扩展阅读：收缩映射定理（Contraction Mapping Theorem） 保证上述迭代过程一定会收敛到唯一的不动点 $v_\pi$

\[v_{k+1}(s) = \sum_{a \in \mathcal{A}} \pi(a \mid s) \left( \mathcal{R}_s^a + \gamma \sum_{s' \in \mathcal{S}} \mathcal{P}_{ss'}^a v_k(s') \right) \]

\[\mathbf{v}^{k+1} = \mathcal{R}^\pi + \gamma \mathcal{P}^\pi \mathbf{v}^k \]

刚刚手推了一下，这个让我感觉好像高中做的那种被称为 “马尔科夫链” 的题，也是找出递推式，然后左右取极限，（其实是转移矩阵的很多次迭代），得到稳定值。当然，这个的求法也可以矩阵特征值分解，然后令 n 趋于无穷。我觉得这个就有点像迭代，然后稳定到一个值，这就是在这个策略下的价值。

$e.g.1$ $\langle \mathcal{S}, \mathcal{P} \rangle$ 小明家楼下有两家早餐铺，其中A主营小笼包，B主营煎饼果子。当某日小明早餐选择 $A$ ，那么下一天就有可能 $\begin{cases} 40\%选择A \\ 60\%选择B \end{cases}$ ；若某日选择 $B$ ，那么下一天就有 $\begin{cases} 50\%选择A \\ 50\%选择B \end{cases}$ 。若第一天选择A，那么第 n 天选择A的概率是多少？

$\mathcal{S} = { A , B } $

$\mathcal{P} : P (A | A) = 0.4, P( B | A ) = 0.6, P(A|B) = 0.5, P(B|B) = 0.5$

$e.g.2$ 甲乙丙丁4人传接球训练，球从甲脚下开始，等可能地随机传向3人中的一人，接球者接到球后，再等可能地随机传向另外3人中的1人，依此类推。假设所有传出的球都能接住。
记第$n$次传球之前，球在甲脚下的概率为$P_n\ (n \in \mathbb{N}^*)$，易知$P_1 = 1, P_2 = 0$ $\\$
(1) 推导$P_n$相关的递推式及通项 $\\$
(2) 设第$n$次传球之前，球在乙脚下的概率为$Q_n$，比较$P_n$与$Q_n\ (n \geq 2)$的大小

策略迭代算法

策略评估（Policy Evaluation） :给定当前策略 $\pi$ ，计算其价值函数 $v_\pi$ 。如，迭代策略评估，线性代数直接求解等。

\[v_\pi(s) = \mathbb{E} \left[ R_{t+1} + \gamma R_{t+2} + \dots \mid S_t = s \right] \]

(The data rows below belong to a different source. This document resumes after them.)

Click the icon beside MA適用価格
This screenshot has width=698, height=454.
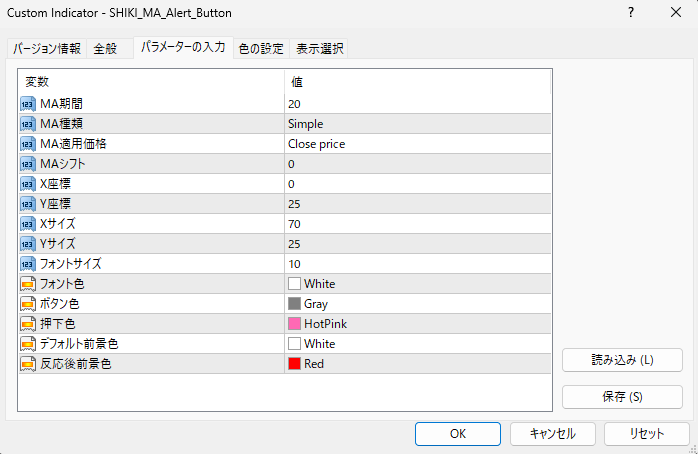point(28,144)
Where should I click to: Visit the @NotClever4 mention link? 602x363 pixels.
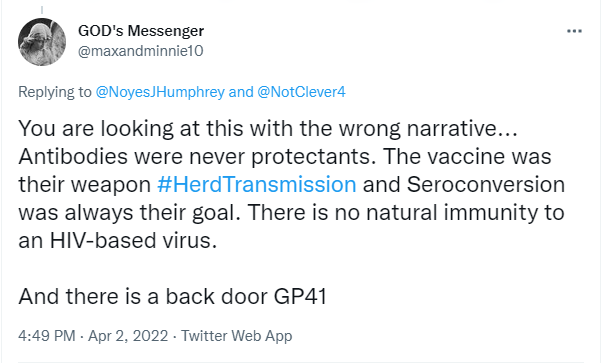pos(301,92)
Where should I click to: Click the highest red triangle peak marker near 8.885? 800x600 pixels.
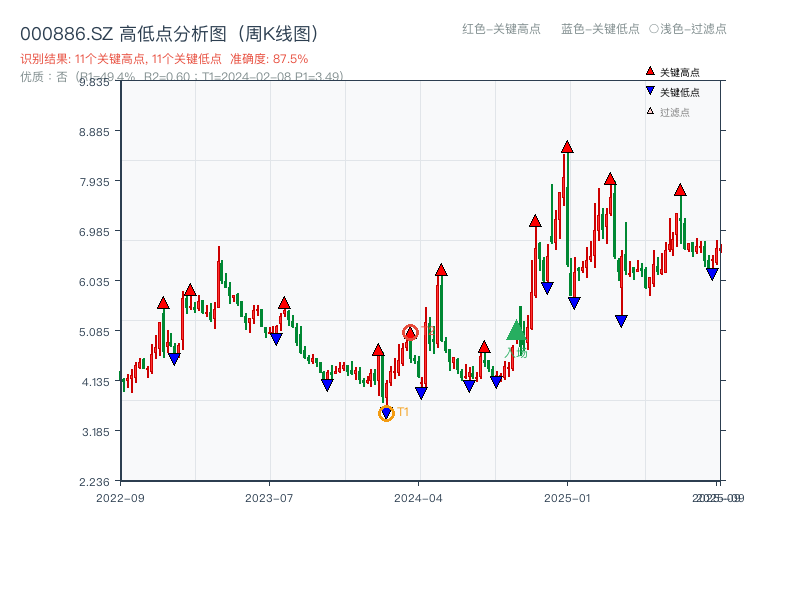coord(565,148)
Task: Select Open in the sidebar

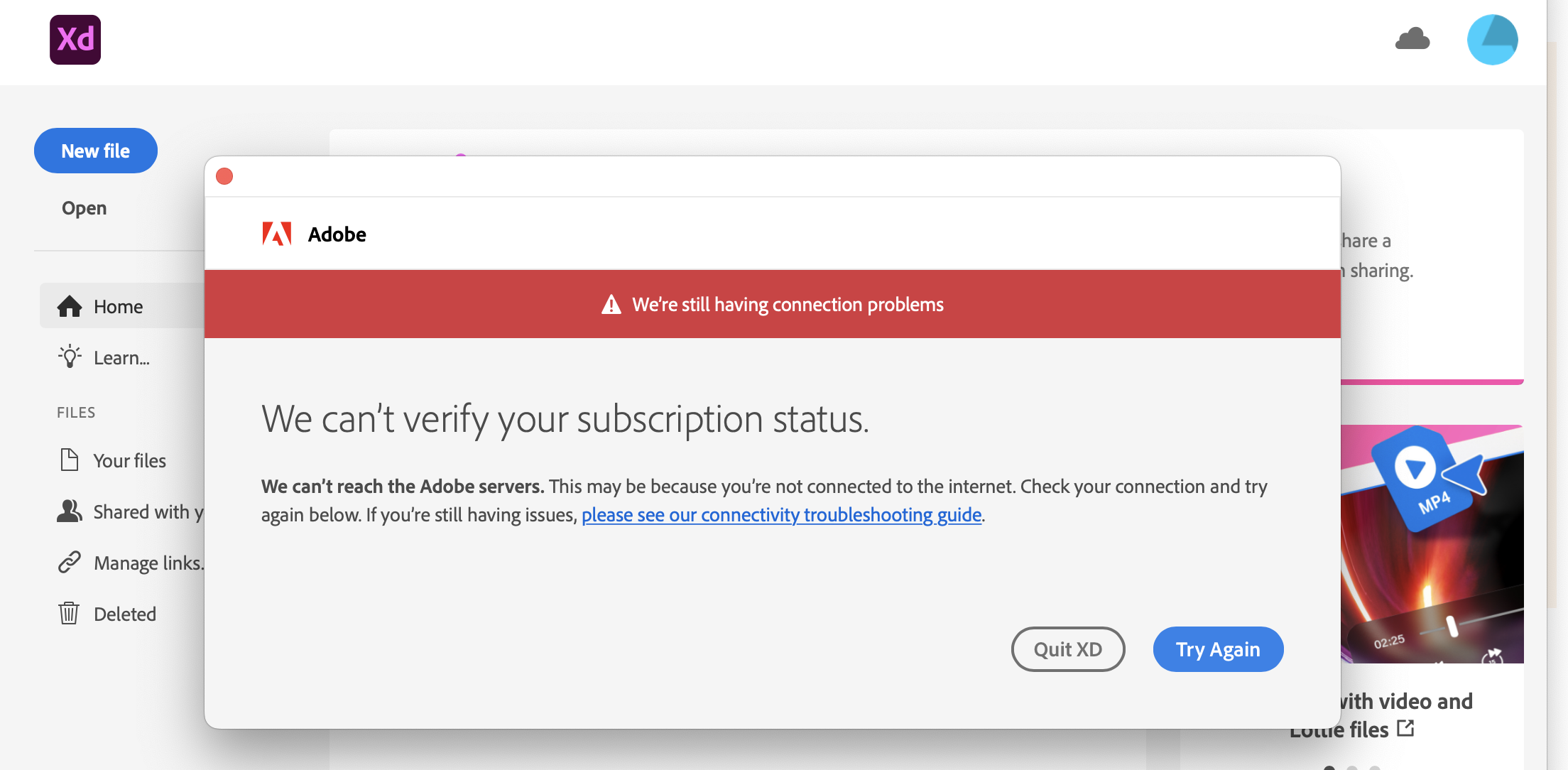Action: (x=85, y=208)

策略改进（Policy Improvement） ：在每个状态 $s$ 上，基于 $v_\pi$ 采取 贪心行动 $\pi' = \text{greedy}(v_\pi)$

\[\begin{align*} \pi'(s) &= \arg\max_{a} q_\pi(s, a) \\ &= \arg\max_{a} \mathbb{E} \left[ R_{t+1} + \gamma v_\pi(S_{t+1}) \mid S_t = s, A_t = a \right] \\ &= \arg\max_{a} \sum_{s', r} p(s', r \mid s, a) \left[ r + \gamma v_\pi(s') \right], \end{align*} \]

收缩映射定理（Contraction Mapping Theorem） ：保证上述迭代过程一定会收敛到唯一的不动点，最优策略 $\pi^*$

价值迭代算法

若已知子问题的最优值函数解 $v_*(s')$

则状态 $s$ 的最优值函数解 $v_*(s)$ 可通过一步迭代得到：

\[v_*(s) \leftarrow \max_{a \in \mathcal{A}} \mathcal{R}_s^a + \gamma \sum_{s' \in \mathcal{S}} \mathcal{P}_{ss'}^a v_*(s') \]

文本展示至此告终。